Problem details —
Rewrite the items from the line containing "Go to Chronic Absences dashboard" down to the line containing "(x=526, y=537)", replacing "dashboard" with "report" and keeping everything else the same. Leave the pictures out of your answer.

Task material —

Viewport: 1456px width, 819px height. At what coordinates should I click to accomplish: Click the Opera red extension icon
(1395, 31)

* * *

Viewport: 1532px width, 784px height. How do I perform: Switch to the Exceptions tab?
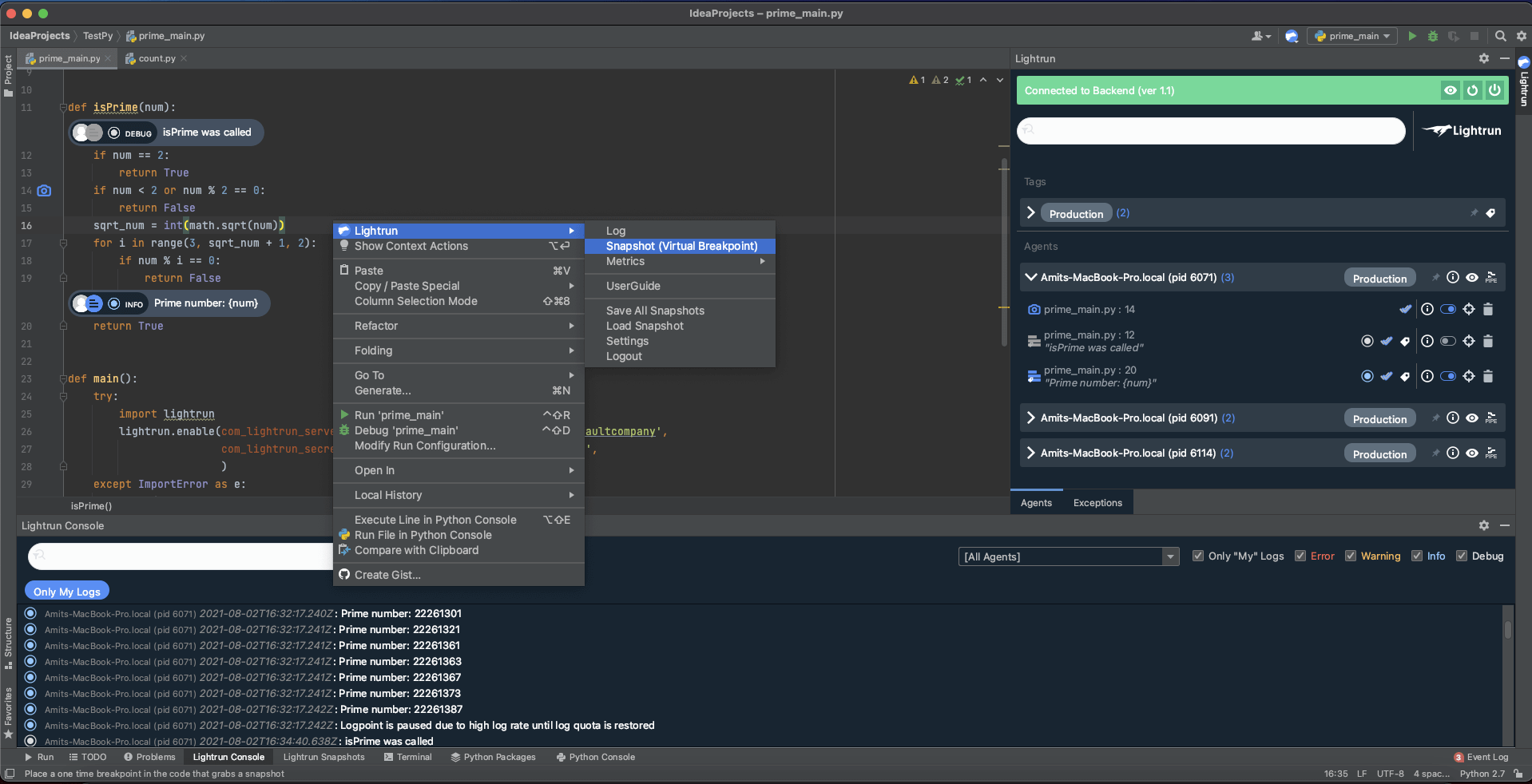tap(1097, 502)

* * *

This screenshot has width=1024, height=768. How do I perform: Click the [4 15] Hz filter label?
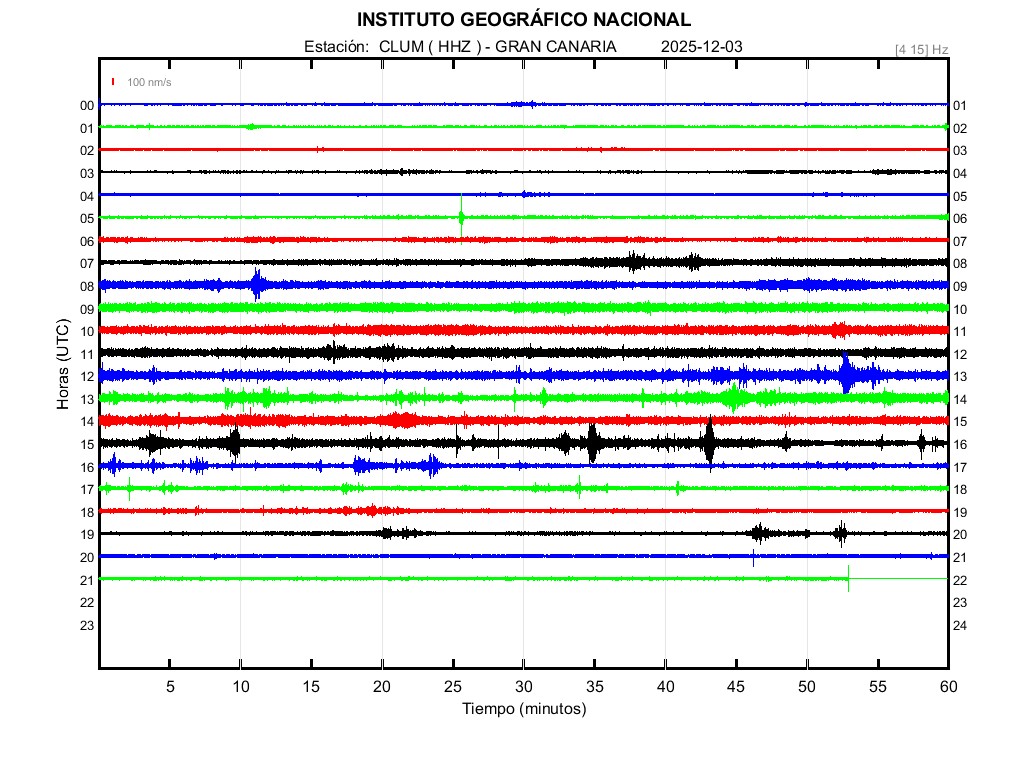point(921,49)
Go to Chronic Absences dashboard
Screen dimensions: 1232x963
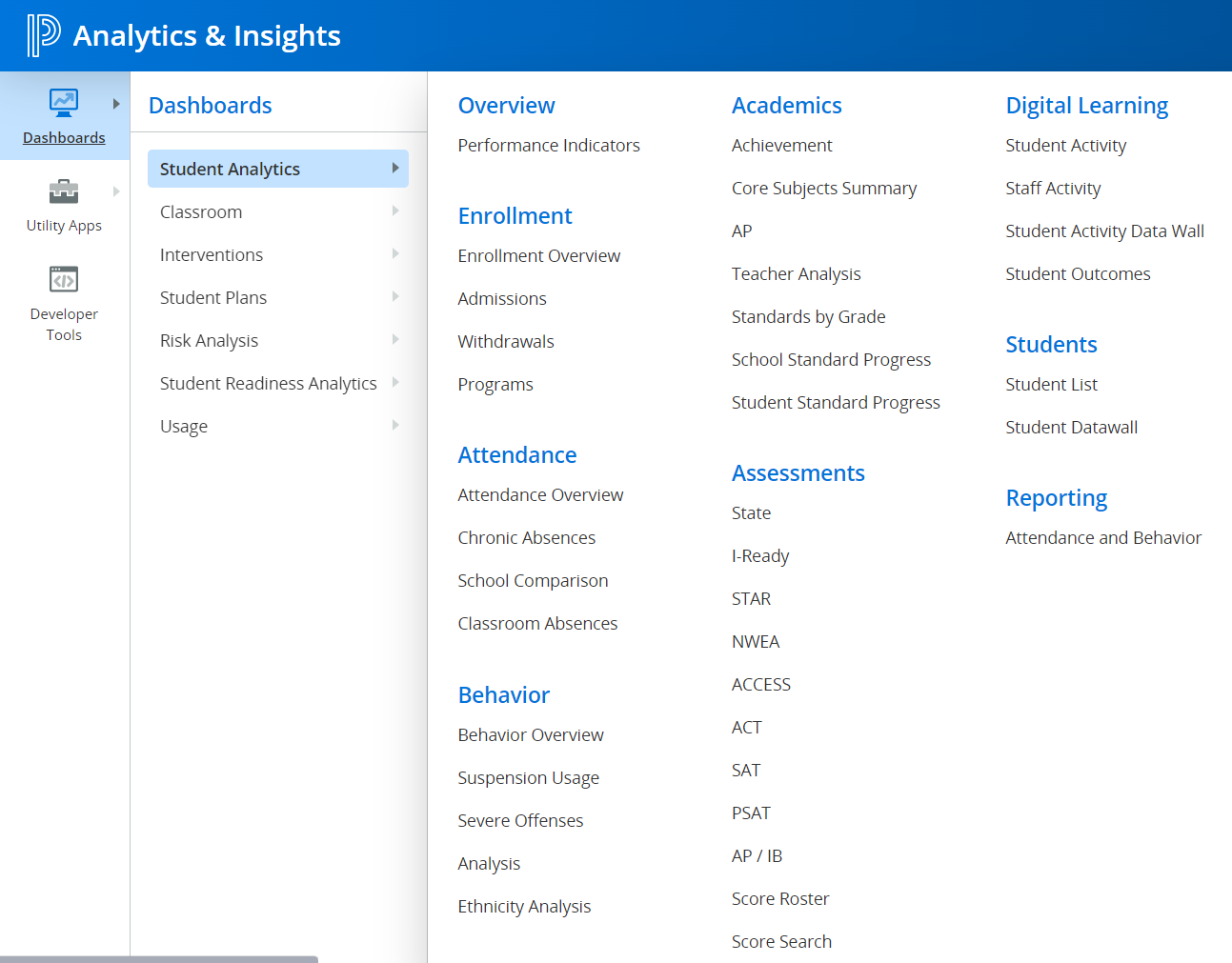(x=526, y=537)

Complete answer —
Go to Chronic Absences report
Screen dimensions: 1232x963
(x=526, y=537)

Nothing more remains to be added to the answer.